A Room of One’s Own: The Case for Moving Out Before Marriage
One of the great female writers of the twentieth century, Virginia Wolf, wrote an essay titled “A Room of One’s Own,” in which she argues that female writers must have space (both literally and figuratively) to write. Although her main message was intended for writers, her philosophy can be extended to all women today– especially Muslim women.
Today’s Gen Z and Millennial Muslim women are stuck navigating between cultural traditions and new age revelations. Oftentimes, culture and tradition say a woman shouldn’t move out of her family’s home until she gets married. The young women of today begrudgingly returned home after college thinking they would soon leave after getting marriage proposals. But for some, the proposals (at least the good ones) never came. Now, in their late twenties and thirties, they’re frustrated by their parents’ curfews and other restrictions. When thinking about ways to assert their independence and womanhood, they are left with option a) move out and potentially deal with loneliness and high rent, or option b) get random roommates which they may or may not get along with. With both options comes serious parental pushback leaving many to feel helpless and stuck.
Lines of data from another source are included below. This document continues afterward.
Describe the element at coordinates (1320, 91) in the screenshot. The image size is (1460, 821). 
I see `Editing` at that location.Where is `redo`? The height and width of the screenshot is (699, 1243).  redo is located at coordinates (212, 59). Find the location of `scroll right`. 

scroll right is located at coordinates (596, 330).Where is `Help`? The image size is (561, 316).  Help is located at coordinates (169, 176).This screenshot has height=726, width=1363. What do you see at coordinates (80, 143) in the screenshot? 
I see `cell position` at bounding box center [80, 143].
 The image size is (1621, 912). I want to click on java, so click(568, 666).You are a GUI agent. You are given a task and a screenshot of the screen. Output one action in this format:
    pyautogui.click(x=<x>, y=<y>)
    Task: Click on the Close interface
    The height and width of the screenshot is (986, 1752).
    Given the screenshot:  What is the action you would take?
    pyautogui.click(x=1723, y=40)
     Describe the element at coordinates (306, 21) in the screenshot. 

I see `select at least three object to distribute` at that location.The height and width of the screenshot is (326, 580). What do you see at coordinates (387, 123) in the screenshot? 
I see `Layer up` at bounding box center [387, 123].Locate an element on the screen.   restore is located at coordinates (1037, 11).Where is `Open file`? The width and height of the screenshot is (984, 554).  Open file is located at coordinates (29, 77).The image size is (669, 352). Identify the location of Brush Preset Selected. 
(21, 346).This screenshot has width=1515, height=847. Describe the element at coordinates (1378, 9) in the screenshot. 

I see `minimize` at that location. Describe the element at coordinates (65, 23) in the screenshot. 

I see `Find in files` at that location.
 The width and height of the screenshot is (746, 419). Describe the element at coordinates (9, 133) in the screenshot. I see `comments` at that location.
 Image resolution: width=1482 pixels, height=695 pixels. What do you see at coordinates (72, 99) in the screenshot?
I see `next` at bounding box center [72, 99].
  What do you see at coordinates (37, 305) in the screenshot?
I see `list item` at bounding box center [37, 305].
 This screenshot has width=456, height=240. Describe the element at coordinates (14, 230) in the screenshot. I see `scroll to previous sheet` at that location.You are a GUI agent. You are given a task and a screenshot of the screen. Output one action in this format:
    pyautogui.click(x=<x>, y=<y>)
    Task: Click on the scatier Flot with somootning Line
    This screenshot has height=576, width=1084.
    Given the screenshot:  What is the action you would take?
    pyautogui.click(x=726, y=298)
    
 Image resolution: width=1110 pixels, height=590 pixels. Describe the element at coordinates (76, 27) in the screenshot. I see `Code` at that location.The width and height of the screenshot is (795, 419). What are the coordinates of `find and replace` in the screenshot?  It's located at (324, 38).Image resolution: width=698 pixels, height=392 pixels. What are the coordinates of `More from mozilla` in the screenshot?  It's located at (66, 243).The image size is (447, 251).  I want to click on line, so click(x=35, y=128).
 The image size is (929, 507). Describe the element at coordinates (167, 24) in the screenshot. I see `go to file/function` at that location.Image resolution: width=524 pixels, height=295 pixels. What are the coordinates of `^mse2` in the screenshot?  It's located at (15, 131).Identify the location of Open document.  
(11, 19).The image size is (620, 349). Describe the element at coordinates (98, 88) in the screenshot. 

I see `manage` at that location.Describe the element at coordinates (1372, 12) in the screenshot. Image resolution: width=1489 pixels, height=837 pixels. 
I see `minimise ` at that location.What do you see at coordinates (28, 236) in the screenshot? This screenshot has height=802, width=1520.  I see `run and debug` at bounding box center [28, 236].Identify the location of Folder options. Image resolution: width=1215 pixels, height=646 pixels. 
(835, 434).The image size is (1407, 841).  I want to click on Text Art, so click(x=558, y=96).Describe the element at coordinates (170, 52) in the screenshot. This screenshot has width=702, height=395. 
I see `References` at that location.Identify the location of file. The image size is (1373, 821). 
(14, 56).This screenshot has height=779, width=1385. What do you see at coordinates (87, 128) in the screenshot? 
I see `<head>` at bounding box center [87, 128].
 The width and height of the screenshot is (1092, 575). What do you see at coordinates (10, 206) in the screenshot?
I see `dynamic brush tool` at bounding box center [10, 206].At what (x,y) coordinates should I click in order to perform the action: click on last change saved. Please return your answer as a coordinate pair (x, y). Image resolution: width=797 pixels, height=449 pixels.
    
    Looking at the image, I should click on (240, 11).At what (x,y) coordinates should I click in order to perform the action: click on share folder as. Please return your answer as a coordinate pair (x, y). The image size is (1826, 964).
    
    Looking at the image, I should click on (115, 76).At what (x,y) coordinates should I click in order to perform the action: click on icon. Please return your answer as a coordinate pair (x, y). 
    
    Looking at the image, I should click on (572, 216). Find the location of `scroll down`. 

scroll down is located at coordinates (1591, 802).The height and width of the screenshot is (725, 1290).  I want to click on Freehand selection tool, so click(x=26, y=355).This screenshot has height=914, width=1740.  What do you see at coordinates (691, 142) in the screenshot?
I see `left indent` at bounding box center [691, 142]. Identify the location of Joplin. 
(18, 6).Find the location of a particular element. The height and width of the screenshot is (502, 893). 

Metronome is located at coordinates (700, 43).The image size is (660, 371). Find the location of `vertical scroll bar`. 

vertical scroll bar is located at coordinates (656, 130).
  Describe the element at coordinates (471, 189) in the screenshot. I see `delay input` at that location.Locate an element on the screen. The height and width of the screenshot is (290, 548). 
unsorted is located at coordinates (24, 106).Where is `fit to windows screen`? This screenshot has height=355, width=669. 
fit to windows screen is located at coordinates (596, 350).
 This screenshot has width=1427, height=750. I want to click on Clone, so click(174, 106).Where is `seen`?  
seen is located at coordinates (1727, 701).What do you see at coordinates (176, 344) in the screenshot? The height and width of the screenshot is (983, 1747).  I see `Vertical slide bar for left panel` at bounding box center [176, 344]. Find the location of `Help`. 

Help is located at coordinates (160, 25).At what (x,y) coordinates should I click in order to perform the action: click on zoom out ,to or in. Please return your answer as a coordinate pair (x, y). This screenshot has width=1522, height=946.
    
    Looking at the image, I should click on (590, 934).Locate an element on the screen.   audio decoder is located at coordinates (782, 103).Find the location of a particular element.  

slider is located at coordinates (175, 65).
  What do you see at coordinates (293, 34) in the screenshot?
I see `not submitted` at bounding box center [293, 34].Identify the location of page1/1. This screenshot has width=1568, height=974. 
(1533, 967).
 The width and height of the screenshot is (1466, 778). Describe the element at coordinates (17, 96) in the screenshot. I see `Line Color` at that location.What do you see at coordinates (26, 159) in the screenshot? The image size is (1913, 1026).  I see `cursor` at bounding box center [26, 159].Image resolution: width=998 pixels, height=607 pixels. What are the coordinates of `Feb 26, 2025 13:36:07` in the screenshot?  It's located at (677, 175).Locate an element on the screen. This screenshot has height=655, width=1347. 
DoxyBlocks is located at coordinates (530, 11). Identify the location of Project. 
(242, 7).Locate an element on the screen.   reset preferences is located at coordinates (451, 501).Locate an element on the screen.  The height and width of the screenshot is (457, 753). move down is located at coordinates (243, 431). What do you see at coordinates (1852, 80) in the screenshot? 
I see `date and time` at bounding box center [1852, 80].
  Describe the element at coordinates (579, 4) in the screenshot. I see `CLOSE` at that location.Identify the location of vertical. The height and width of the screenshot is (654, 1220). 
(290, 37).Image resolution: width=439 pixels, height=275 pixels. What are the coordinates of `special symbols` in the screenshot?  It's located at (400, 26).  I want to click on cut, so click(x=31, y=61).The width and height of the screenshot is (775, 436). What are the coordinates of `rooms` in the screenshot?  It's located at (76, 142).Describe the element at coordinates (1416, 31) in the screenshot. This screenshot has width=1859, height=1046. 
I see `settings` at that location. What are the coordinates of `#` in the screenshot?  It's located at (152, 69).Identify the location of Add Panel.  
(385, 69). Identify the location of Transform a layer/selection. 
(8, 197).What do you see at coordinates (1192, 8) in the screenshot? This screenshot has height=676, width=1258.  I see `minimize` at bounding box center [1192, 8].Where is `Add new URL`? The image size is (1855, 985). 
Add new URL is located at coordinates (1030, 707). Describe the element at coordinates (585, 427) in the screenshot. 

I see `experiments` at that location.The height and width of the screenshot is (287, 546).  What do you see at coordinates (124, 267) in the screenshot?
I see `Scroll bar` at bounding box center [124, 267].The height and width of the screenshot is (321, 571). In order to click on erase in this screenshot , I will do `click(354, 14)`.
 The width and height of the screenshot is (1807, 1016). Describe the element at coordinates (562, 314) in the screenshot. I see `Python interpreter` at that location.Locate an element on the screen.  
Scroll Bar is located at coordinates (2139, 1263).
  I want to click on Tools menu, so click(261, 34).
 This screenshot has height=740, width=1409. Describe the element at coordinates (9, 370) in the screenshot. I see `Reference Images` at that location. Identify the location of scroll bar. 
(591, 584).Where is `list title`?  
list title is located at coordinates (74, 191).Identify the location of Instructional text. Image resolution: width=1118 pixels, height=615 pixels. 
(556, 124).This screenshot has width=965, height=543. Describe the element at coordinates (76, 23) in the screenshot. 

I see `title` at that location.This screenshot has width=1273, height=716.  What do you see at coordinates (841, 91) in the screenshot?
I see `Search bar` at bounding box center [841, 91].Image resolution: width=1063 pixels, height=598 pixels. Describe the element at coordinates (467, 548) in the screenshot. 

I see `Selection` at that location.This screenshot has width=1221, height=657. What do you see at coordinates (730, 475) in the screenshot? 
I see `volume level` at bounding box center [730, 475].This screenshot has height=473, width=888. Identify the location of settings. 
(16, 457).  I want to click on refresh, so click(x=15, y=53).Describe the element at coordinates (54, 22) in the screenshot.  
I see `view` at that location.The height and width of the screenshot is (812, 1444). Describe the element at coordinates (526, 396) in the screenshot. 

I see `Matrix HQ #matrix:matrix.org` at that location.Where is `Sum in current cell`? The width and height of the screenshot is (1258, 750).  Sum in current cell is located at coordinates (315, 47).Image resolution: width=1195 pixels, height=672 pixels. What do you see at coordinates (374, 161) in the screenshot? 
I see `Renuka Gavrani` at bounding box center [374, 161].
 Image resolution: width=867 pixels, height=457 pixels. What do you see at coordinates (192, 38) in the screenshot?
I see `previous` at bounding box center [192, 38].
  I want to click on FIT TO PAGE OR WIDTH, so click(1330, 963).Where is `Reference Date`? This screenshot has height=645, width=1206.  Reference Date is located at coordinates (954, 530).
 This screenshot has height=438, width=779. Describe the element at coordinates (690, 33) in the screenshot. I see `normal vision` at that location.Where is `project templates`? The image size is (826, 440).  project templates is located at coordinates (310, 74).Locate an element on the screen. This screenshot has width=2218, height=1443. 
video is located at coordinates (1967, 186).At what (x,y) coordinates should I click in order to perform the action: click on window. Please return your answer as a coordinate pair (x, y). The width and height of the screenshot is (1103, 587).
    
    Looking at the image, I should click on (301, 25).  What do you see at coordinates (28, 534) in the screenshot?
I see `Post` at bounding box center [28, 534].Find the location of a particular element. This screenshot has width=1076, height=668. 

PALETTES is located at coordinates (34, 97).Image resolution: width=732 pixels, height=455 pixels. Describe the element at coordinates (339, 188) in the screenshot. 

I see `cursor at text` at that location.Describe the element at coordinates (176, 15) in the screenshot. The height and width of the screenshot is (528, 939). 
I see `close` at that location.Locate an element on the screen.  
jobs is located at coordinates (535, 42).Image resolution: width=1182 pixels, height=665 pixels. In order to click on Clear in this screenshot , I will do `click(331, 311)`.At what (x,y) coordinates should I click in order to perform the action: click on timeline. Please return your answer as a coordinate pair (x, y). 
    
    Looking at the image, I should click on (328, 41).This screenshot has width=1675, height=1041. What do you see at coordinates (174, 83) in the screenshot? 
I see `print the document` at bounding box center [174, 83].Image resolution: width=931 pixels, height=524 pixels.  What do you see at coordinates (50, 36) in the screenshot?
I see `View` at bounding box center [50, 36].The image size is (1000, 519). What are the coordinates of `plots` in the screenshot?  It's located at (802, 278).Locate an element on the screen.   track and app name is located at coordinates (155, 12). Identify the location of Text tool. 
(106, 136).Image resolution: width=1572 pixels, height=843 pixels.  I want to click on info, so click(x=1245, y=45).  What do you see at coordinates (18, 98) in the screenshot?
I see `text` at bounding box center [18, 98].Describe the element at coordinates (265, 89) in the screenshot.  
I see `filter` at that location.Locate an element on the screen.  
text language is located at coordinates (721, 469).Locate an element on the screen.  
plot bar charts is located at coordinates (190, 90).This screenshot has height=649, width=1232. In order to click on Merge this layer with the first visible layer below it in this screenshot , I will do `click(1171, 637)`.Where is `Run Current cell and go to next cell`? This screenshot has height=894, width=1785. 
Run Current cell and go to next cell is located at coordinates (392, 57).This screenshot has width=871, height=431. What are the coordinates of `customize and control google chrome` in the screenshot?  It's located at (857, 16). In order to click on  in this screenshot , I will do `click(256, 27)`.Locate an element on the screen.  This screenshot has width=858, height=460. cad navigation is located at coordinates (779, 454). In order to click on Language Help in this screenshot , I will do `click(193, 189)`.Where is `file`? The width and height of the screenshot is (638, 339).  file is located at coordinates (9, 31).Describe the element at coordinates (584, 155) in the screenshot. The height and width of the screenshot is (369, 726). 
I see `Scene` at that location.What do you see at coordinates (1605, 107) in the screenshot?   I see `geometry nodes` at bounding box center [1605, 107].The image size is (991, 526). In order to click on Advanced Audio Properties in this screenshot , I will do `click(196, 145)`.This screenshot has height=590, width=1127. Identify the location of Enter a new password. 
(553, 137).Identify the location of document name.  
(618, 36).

After law school, I had to deal with my own version of concerns. Though I wanted the comfort of living with my family, I couldn’t deal with the inconveniences that came with it. I wanted to be able to run my own home. I wanted full charge of the kitchen, and to make all the decisions about where the furniture went. I had a desire to paint walls and hang up photos. I wanted to make my own space, a home not just a room of my own where my creativity could come into full form be it early in the morning or late into the night. I was too nervous to get roommates at the time, so I saved up my pennies and got a studio all on my own. It was one of the most nerve wracking and best decisions I ever made. And it was a decision that allowed me to feel like I was moving forward in my life even though I didn’t have a husband yet.
As observant Muslim women, so much of our lives seem to begin when we meet our husband. With marriage comes full discovery of our sexual selves. We are finally able to prepare to become mothers, to engage in domestic activities like cooking for a family, and pleasing in-laws. There’s a lot of womanhood that comes from the role of wife. And yet, the one thing we can do without a husband is have our own spaces, create our own homes.
Living on one’s own isn’t for everyone, and in these uncertain economic times, it might not be practical for you. But if you search for the right roommates and wait for the right opportunity, you can have a home of your own where you can gain just a bit more of the autonomy you’ve been waiting your whole life for.